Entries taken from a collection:

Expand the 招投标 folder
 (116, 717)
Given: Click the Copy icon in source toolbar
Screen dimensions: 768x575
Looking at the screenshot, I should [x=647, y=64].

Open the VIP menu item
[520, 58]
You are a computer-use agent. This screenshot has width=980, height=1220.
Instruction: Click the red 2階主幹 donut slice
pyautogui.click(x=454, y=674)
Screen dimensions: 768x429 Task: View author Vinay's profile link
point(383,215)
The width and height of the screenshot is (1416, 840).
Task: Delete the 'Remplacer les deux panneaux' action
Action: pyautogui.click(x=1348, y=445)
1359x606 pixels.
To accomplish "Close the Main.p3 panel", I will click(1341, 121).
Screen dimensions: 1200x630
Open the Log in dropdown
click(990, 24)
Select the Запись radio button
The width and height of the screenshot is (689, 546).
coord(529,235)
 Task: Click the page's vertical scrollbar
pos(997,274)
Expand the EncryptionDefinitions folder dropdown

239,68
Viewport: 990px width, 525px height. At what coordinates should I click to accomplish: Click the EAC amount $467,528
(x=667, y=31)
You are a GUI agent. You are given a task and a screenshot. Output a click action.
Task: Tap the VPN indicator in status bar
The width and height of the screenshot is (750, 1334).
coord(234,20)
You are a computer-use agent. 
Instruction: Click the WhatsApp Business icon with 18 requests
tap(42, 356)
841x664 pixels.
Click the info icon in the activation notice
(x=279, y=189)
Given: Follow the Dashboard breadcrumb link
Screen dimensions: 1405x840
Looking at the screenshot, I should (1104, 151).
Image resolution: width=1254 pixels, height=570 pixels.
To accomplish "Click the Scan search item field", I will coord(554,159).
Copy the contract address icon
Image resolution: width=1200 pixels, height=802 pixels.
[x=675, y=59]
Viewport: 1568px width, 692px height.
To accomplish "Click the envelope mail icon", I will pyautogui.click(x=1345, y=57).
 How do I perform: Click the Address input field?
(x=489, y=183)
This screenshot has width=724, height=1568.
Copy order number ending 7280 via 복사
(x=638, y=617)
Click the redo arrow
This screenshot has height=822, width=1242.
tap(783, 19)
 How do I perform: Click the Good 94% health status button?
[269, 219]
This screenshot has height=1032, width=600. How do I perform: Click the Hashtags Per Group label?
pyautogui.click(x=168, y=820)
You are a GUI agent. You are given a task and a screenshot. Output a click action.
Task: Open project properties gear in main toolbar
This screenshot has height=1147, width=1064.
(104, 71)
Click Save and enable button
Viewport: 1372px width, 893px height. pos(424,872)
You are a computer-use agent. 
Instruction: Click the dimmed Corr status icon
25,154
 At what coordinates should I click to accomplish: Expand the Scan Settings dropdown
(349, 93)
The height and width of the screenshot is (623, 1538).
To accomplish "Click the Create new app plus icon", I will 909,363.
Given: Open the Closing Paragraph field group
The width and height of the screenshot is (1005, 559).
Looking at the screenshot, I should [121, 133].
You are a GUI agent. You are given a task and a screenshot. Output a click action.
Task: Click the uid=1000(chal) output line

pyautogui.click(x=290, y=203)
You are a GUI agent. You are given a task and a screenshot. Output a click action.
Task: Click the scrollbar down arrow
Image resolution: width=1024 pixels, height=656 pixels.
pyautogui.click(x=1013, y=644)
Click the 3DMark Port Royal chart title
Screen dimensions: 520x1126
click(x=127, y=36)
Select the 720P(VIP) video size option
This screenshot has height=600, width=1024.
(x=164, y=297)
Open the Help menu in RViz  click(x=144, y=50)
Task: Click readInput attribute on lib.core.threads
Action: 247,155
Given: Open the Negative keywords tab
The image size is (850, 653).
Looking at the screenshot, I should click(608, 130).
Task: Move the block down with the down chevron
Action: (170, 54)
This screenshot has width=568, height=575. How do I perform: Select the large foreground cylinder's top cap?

• _TASK PROMPT_
Give the records above again in full, keeping every character unchanged.

• _REPLY TO THE EXERCISE_
Expand the 招投标 folder
 (116, 717)
Given: Click the Copy icon in source toolbar
Screen dimensions: 768x575
Looking at the screenshot, I should [x=647, y=64].

Open the VIP menu item
[520, 58]
You are a computer-use agent. This screenshot has width=980, height=1220.
Instruction: Click the red 2階主幹 donut slice
pyautogui.click(x=454, y=674)
Screen dimensions: 768x429 Task: View author Vinay's profile link
point(383,215)
The width and height of the screenshot is (1416, 840).
Task: Delete the 'Remplacer les deux panneaux' action
Action: pyautogui.click(x=1348, y=445)
1359x606 pixels.
To accomplish "Close the Main.p3 panel", I will click(1341, 121).
Screen dimensions: 1200x630
Open the Log in dropdown
click(990, 24)
Select the Запись radio button
The width and height of the screenshot is (689, 546).
coord(529,235)
 Task: Click the page's vertical scrollbar
pos(997,274)
Expand the EncryptionDefinitions folder dropdown

239,68
Viewport: 990px width, 525px height. At what coordinates should I click to accomplish: Click the EAC amount $467,528
(x=667, y=31)
You are a GUI agent. You are given a task and a screenshot. Output a click action.
Task: Tap the VPN indicator in status bar
The width and height of the screenshot is (750, 1334).
coord(234,20)
You are a computer-use agent. 
Instruction: Click the WhatsApp Business icon with 18 requests
tap(42, 356)
841x664 pixels.
Click the info icon in the activation notice
(x=279, y=189)
Given: Follow the Dashboard breadcrumb link
Screen dimensions: 1405x840
Looking at the screenshot, I should (1104, 151).
Image resolution: width=1254 pixels, height=570 pixels.
To accomplish "Click the Scan search item field", I will coord(554,159).
Copy the contract address icon
Image resolution: width=1200 pixels, height=802 pixels.
[x=675, y=59]
Viewport: 1568px width, 692px height.
To accomplish "Click the envelope mail icon", I will pyautogui.click(x=1345, y=57).
 How do I perform: Click the Address input field?
(x=489, y=183)
This screenshot has width=724, height=1568.
Copy order number ending 7280 via 복사
(x=638, y=617)
Click the redo arrow
This screenshot has height=822, width=1242.
tap(783, 19)
 How do I perform: Click the Good 94% health status button?
[269, 219]
This screenshot has height=1032, width=600. How do I perform: Click the Hashtags Per Group label?
pyautogui.click(x=168, y=820)
You are a GUI agent. You are given a task and a screenshot. Output a click action.
Task: Open project properties gear in main toolbar
This screenshot has height=1147, width=1064.
(104, 71)
Click Save and enable button
Viewport: 1372px width, 893px height. pos(424,872)
You are a computer-use agent. 
Instruction: Click the dimmed Corr status icon
25,154
 At what coordinates should I click to accomplish: Expand the Scan Settings dropdown
(349, 93)
The height and width of the screenshot is (623, 1538).
To accomplish "Click the Create new app plus icon", I will 909,363.
Given: Open the Closing Paragraph field group
The width and height of the screenshot is (1005, 559).
Looking at the screenshot, I should [121, 133].
You are a GUI agent. You are given a task and a screenshot. Output a click action.
Task: Click the uid=1000(chal) output line

pyautogui.click(x=290, y=203)
You are a GUI agent. You are given a task and a screenshot. Output a click action.
Task: Click the scrollbar down arrow
Image resolution: width=1024 pixels, height=656 pixels.
pyautogui.click(x=1013, y=644)
Click the 3DMark Port Royal chart title
Screen dimensions: 520x1126
click(x=127, y=36)
Select the 720P(VIP) video size option
This screenshot has height=600, width=1024.
(x=164, y=297)
Open the Help menu in RViz  click(x=144, y=50)
Task: Click readInput attribute on lib.core.threads
Action: 247,155
Given: Open the Negative keywords tab
The image size is (850, 653).
Looking at the screenshot, I should click(608, 130).
Task: Move the block down with the down chevron
Action: (170, 54)
This screenshot has width=568, height=575. How do I perform: Select the large foreground cylinder's top cap?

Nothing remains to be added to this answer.